Challenge
Quote the lines below exactly as they are.

— START —

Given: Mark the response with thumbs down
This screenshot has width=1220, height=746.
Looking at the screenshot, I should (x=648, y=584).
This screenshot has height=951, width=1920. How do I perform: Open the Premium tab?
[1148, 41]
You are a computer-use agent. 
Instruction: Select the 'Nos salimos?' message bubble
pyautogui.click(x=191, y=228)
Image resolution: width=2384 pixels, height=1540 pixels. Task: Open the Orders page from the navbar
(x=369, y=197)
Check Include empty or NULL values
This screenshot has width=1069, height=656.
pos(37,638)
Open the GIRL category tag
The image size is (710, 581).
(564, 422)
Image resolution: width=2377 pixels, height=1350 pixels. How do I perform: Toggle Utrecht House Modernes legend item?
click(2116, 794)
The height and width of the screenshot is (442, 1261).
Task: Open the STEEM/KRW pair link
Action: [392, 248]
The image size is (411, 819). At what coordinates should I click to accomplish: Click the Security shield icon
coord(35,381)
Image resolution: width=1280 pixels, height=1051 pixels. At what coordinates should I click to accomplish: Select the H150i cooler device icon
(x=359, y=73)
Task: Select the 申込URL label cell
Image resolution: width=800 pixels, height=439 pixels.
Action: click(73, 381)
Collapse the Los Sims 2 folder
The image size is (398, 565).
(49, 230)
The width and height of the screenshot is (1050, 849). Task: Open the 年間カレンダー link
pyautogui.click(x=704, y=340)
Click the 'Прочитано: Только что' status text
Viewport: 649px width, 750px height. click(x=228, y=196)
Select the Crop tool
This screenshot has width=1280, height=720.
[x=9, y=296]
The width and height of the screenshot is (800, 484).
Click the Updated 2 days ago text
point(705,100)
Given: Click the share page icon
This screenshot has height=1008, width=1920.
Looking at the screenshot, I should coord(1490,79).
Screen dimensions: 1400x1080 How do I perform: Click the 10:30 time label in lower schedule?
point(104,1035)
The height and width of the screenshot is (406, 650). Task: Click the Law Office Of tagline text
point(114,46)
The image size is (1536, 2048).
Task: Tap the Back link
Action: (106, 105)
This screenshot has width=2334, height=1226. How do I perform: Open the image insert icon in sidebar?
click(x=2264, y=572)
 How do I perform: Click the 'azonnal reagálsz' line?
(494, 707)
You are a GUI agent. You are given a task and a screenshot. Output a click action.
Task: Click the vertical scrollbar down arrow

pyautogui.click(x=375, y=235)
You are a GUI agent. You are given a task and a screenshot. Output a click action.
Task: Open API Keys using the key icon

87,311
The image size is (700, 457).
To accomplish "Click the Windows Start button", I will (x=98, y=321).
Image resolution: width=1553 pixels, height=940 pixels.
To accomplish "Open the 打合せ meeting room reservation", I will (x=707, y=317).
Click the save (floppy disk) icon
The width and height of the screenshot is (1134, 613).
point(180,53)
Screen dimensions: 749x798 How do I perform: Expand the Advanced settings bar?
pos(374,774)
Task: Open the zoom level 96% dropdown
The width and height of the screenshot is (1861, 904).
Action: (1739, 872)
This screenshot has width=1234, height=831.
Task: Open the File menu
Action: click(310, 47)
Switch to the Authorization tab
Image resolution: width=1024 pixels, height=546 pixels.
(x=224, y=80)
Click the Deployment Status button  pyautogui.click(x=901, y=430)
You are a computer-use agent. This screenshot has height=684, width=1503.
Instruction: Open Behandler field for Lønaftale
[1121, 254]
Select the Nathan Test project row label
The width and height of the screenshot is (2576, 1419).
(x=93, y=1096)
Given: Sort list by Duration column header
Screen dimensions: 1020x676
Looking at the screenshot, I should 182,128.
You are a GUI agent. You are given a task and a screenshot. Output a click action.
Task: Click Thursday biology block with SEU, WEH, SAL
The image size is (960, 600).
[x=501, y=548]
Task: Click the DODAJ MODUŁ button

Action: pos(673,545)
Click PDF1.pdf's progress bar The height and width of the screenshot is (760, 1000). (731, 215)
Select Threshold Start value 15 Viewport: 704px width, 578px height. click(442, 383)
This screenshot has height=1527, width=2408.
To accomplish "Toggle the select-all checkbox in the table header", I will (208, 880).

— END —

Answer to the problem
Given: Mark the response with thumbs down
This screenshot has width=1220, height=746.
Looking at the screenshot, I should (x=648, y=584).
This screenshot has height=951, width=1920. How do I perform: Open the Premium tab?
[1148, 41]
You are a computer-use agent. 
Instruction: Select the 'Nos salimos?' message bubble
pyautogui.click(x=191, y=228)
Image resolution: width=2384 pixels, height=1540 pixels. Task: Open the Orders page from the navbar
(x=369, y=197)
Check Include empty or NULL values
This screenshot has width=1069, height=656.
pos(37,638)
Open the GIRL category tag
The image size is (710, 581).
(564, 422)
Image resolution: width=2377 pixels, height=1350 pixels. How do I perform: Toggle Utrecht House Modernes legend item?
click(2116, 794)
The height and width of the screenshot is (442, 1261).
Task: Open the STEEM/KRW pair link
Action: [392, 248]
The image size is (411, 819). At what coordinates should I click to accomplish: Click the Security shield icon
coord(35,381)
Image resolution: width=1280 pixels, height=1051 pixels. At what coordinates should I click to accomplish: Select the H150i cooler device icon
(x=359, y=73)
Task: Select the 申込URL label cell
Image resolution: width=800 pixels, height=439 pixels.
Action: click(73, 381)
Collapse the Los Sims 2 folder
The image size is (398, 565).
(49, 230)
The width and height of the screenshot is (1050, 849). Task: Open the 年間カレンダー link
pyautogui.click(x=704, y=340)
Click the 'Прочитано: Только что' status text
Viewport: 649px width, 750px height. click(x=228, y=196)
Select the Crop tool
This screenshot has width=1280, height=720.
[x=9, y=296]
The width and height of the screenshot is (800, 484).
Click the Updated 2 days ago text
point(705,100)
Given: Click the share page icon
This screenshot has height=1008, width=1920.
Looking at the screenshot, I should coord(1490,79).
Screen dimensions: 1400x1080 How do I perform: Click the 10:30 time label in lower schedule?
point(104,1035)
The height and width of the screenshot is (406, 650). Task: Click the Law Office Of tagline text
point(114,46)
The image size is (1536, 2048).
Task: Tap the Back link
Action: (106, 105)
This screenshot has width=2334, height=1226. How do I perform: Open the image insert icon in sidebar?
click(x=2264, y=572)
 How do I perform: Click the 'azonnal reagálsz' line?
(494, 707)
You are a GUI agent. You are given a task and a screenshot. Output a click action.
Task: Click the vertical scrollbar down arrow

pyautogui.click(x=375, y=235)
You are a GUI agent. You are given a task and a screenshot. Output a click action.
Task: Open API Keys using the key icon

87,311
The image size is (700, 457).
To accomplish "Click the Windows Start button", I will (x=98, y=321).
Image resolution: width=1553 pixels, height=940 pixels.
To accomplish "Open the 打合せ meeting room reservation", I will (x=707, y=317).
Click the save (floppy disk) icon
The width and height of the screenshot is (1134, 613).
point(180,53)
Screen dimensions: 749x798 How do I perform: Expand the Advanced settings bar?
pos(374,774)
Task: Open the zoom level 96% dropdown
The width and height of the screenshot is (1861, 904).
Action: (1739, 872)
This screenshot has width=1234, height=831.
Task: Open the File menu
Action: click(310, 47)
Switch to the Authorization tab
Image resolution: width=1024 pixels, height=546 pixels.
(x=224, y=80)
Click the Deployment Status button  pyautogui.click(x=901, y=430)
You are a computer-use agent. This screenshot has height=684, width=1503.
Instruction: Open Behandler field for Lønaftale
[1121, 254]
Select the Nathan Test project row label
The width and height of the screenshot is (2576, 1419).
(x=93, y=1096)
Given: Sort list by Duration column header
Screen dimensions: 1020x676
Looking at the screenshot, I should 182,128.
You are a GUI agent. You are given a task and a screenshot. Output a click action.
Task: Click Thursday biology block with SEU, WEH, SAL
The image size is (960, 600).
[x=501, y=548]
Task: Click the DODAJ MODUŁ button

Action: pos(673,545)
Click PDF1.pdf's progress bar The height and width of the screenshot is (760, 1000). (731, 215)
Select Threshold Start value 15 Viewport: 704px width, 578px height. click(442, 383)
This screenshot has height=1527, width=2408.
To accomplish "Toggle the select-all checkbox in the table header", I will (208, 880).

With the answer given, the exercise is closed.